··· TASK DATA

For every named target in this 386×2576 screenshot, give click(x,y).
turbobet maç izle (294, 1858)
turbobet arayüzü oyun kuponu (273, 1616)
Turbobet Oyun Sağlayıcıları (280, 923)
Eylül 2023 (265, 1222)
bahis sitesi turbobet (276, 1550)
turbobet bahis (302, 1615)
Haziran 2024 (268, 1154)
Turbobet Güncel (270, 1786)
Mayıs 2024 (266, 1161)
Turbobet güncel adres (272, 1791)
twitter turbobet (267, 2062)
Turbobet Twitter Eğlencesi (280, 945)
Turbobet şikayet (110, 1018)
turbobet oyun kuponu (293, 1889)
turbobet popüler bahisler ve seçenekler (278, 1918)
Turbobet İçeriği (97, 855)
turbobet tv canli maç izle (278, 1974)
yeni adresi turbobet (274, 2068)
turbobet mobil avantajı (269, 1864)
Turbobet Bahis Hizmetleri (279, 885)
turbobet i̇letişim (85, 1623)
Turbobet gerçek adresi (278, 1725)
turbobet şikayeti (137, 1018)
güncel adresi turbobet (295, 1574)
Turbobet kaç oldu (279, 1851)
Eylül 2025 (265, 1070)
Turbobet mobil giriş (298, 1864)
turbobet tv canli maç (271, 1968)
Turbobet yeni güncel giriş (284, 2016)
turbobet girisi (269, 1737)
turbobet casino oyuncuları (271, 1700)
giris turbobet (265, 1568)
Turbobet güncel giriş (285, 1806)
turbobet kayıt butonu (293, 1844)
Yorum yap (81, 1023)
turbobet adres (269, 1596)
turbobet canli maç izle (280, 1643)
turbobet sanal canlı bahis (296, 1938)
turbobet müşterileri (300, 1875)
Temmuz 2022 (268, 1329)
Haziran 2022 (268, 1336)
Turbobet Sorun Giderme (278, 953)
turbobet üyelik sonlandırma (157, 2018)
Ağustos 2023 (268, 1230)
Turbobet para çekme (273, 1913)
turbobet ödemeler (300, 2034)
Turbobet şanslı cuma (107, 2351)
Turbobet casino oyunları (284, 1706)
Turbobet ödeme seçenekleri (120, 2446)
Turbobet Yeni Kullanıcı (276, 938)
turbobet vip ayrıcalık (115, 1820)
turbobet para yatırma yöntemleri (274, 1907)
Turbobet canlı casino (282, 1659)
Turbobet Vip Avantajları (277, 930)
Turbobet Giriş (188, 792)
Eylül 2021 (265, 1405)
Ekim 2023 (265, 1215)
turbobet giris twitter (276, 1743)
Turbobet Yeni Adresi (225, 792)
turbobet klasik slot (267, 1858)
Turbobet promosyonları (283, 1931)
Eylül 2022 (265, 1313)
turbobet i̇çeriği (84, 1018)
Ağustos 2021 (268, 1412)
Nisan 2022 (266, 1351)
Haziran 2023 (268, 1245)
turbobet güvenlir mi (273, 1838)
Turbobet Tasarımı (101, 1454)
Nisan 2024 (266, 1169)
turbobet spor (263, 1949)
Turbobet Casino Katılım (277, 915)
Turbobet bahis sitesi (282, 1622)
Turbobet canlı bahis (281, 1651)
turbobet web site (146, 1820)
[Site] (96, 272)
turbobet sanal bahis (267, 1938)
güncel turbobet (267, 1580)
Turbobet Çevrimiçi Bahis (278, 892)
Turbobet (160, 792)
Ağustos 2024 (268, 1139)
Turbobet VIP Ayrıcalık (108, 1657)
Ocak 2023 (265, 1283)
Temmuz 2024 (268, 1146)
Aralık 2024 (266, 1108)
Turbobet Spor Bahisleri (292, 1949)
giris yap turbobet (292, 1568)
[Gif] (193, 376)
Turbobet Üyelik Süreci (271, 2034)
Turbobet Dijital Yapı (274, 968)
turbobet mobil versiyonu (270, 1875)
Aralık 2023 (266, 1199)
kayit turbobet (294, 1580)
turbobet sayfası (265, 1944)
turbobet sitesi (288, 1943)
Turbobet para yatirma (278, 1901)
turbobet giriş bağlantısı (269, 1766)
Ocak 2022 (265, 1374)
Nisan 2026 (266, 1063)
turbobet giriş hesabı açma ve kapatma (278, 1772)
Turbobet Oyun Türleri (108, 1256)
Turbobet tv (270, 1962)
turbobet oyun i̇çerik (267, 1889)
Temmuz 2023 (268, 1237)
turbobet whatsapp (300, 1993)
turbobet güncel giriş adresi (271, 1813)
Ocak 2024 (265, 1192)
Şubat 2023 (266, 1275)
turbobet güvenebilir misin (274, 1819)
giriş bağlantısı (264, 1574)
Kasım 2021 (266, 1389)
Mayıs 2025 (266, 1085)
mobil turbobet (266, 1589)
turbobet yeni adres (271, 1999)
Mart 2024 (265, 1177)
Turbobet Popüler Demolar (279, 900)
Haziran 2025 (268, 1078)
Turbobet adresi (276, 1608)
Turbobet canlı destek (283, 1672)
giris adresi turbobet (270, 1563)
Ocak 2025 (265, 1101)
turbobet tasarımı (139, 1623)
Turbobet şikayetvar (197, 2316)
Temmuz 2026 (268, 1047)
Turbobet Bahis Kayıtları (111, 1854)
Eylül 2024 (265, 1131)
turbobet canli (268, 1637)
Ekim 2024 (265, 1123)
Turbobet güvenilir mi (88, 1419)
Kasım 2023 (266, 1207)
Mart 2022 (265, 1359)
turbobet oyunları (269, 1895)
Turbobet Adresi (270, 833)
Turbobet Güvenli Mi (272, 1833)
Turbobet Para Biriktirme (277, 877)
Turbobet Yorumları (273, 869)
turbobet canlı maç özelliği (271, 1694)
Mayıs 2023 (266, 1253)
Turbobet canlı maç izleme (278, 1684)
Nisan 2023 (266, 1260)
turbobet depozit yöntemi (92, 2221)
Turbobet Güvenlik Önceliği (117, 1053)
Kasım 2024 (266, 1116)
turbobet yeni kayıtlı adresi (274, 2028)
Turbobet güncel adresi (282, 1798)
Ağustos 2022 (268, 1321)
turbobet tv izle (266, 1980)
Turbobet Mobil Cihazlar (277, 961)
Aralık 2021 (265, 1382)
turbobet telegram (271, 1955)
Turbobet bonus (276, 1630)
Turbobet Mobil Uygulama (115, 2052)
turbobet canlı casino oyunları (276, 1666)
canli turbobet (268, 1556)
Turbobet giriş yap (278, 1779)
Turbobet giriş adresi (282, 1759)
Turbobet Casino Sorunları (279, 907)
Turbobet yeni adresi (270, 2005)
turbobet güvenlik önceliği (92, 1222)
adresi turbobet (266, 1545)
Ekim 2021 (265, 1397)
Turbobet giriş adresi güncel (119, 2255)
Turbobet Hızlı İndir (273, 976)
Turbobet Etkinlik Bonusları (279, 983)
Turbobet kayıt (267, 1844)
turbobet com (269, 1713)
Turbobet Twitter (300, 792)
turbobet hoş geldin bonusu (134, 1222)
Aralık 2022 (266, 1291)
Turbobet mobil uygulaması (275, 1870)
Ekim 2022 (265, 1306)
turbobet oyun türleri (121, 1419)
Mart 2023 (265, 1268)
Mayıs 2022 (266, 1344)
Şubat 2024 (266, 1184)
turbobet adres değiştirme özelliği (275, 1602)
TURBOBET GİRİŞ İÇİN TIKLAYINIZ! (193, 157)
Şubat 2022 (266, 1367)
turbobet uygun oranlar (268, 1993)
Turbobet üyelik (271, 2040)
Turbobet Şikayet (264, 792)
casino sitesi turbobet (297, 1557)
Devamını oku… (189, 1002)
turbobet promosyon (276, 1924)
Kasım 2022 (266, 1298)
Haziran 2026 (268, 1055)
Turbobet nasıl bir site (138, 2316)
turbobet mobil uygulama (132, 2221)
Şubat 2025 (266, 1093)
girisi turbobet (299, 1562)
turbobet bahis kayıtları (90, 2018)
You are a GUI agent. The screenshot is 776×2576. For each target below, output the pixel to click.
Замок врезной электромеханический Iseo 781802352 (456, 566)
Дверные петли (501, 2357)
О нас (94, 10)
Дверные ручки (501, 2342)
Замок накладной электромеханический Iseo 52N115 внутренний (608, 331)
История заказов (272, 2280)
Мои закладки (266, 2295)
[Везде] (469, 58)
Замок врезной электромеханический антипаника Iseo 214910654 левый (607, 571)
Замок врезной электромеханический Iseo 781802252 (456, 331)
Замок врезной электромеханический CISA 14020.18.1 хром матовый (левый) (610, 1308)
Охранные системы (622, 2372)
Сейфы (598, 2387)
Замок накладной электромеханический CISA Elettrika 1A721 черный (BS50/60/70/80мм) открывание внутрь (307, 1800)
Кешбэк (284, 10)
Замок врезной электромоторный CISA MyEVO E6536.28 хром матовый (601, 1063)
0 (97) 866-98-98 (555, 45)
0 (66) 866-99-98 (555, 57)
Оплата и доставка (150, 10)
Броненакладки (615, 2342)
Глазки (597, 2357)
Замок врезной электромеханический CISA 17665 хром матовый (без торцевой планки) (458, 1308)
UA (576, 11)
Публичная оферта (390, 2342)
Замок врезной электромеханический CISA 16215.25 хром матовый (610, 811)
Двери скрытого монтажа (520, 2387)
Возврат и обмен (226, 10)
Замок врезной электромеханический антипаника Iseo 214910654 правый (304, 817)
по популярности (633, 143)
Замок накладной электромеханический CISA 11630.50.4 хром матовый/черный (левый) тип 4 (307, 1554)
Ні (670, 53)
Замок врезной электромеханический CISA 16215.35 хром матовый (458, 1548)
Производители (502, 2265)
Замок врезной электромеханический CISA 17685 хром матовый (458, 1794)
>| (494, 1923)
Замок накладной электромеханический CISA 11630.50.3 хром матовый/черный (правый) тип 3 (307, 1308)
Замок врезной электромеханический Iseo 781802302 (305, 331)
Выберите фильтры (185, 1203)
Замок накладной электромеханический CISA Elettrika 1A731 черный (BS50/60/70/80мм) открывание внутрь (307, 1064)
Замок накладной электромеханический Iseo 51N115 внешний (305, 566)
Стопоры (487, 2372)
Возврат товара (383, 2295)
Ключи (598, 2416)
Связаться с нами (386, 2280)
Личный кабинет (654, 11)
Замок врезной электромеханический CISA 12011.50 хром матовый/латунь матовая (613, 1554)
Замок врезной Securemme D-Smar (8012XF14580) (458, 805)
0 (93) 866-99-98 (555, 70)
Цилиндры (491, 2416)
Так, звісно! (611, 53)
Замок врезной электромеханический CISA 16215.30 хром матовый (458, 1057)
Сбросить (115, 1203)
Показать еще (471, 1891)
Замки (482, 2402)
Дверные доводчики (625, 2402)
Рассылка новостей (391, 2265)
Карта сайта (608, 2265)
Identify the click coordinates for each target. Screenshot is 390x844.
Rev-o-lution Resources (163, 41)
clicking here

······

## TASK ITEM
Transcribe the lines above between the line holding "Глазки (597, 2357)" and the line holding "Выберите фильтры (185, 1203)", inclusive, exactly as they stand and with nothing added.

## EXERCISE RESPONSE
Глазки (597, 2357)
Замок врезной электромеханический CISA 17665 хром матовый (без торцевой планки) (458, 1308)
UA (576, 11)
Публичная оферта (390, 2342)
Замок врезной электромеханический CISA 16215.25 хром матовый (610, 811)
Двери скрытого монтажа (520, 2387)
Возврат и обмен (226, 10)
Замок врезной электромеханический антипаника Iseo 214910654 правый (304, 817)
по популярности (633, 143)
Замок накладной электромеханический CISA 11630.50.4 хром матовый/черный (левый) тип 4 (307, 1554)
Ні (670, 53)
Замок врезной электромеханический CISA 16215.35 хром матовый (458, 1548)
Производители (502, 2265)
Замок врезной электромеханический CISA 17685 хром матовый (458, 1794)
>| (494, 1923)
Замок накладной электромеханический CISA 11630.50.3 хром матовый/черный (правый) тип 3 (307, 1308)
Замок врезной электромеханический Iseo 781802302 (305, 331)
Выберите фильтры (185, 1203)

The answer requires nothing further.